▶ Records supplied:
^^^^^^^^^^^^^^^^
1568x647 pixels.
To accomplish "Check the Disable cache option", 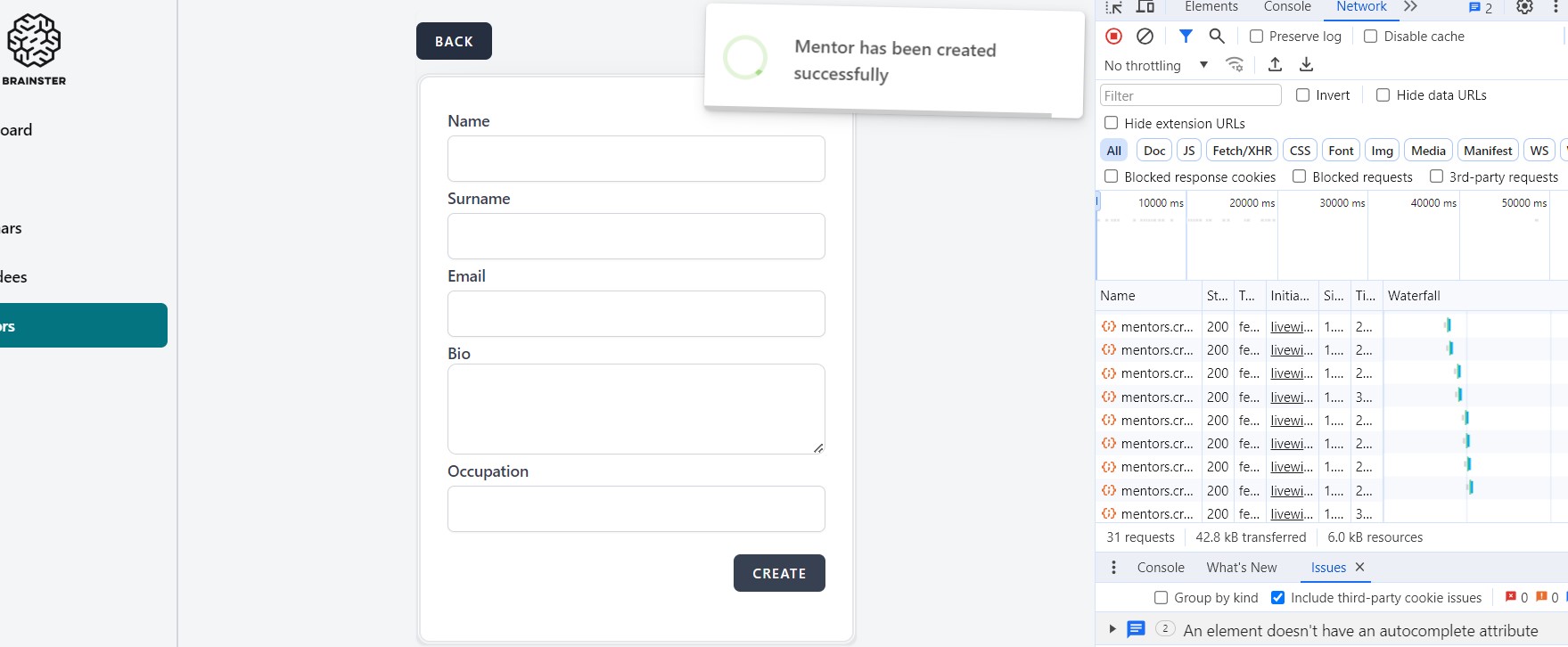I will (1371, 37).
^^^^^^^^^^^^^^^^
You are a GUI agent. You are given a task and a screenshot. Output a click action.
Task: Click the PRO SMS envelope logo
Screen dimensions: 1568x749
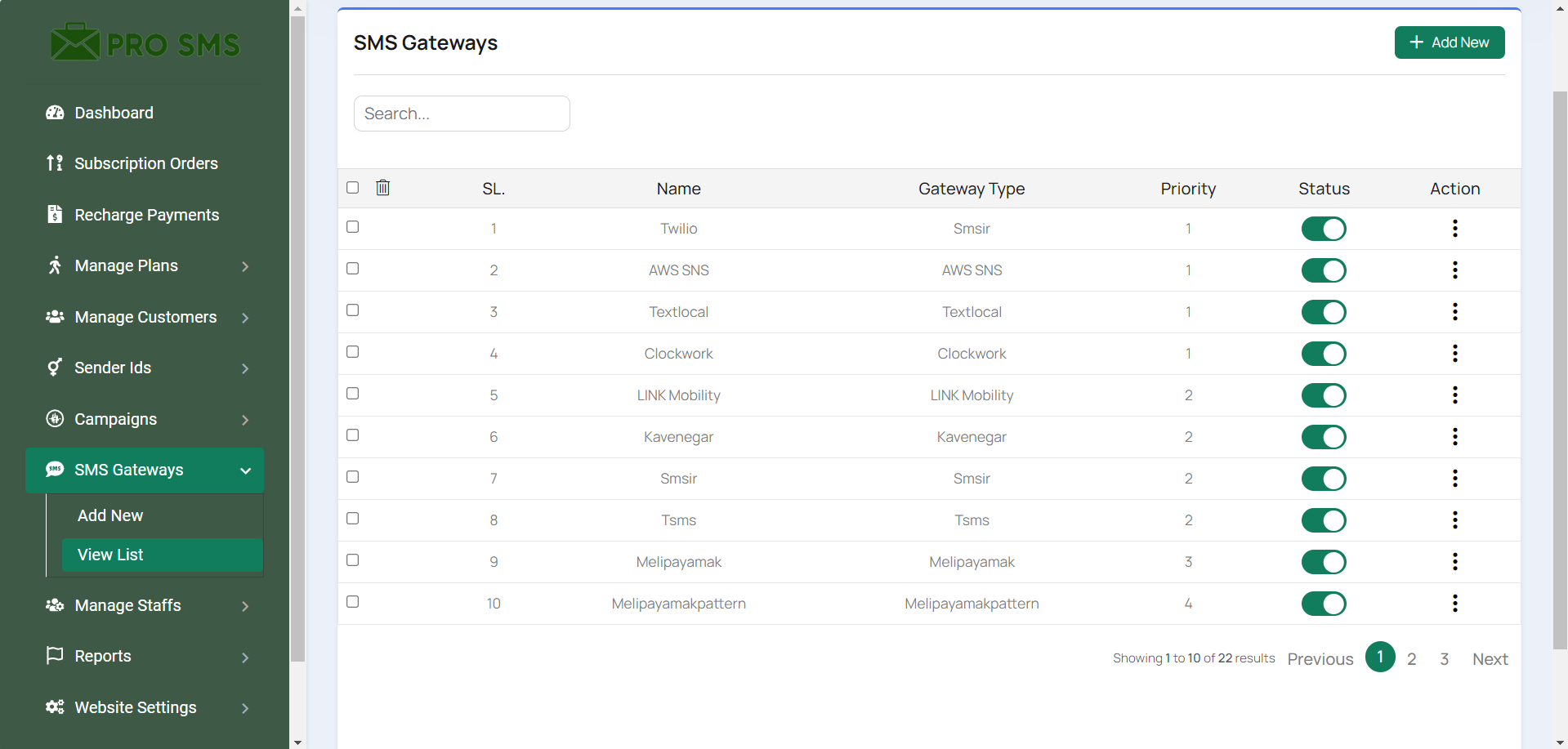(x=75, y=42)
^^^^^^^^^^^^^^^^
▶ Set problem: Lay out the stretch of the listing from the line containing "You are a GUI" through the line containing "(x=75, y=42)" as a numbered list, omitting blank lines and leaving out the pictures.

▶ Answer for the task:
1. You are a GUI agent. You are given a task and a screenshot. Output a click action.
2. Task: Click the PRO SMS envelope logo
3. Screen dimensions: 1568x749
4. (x=75, y=42)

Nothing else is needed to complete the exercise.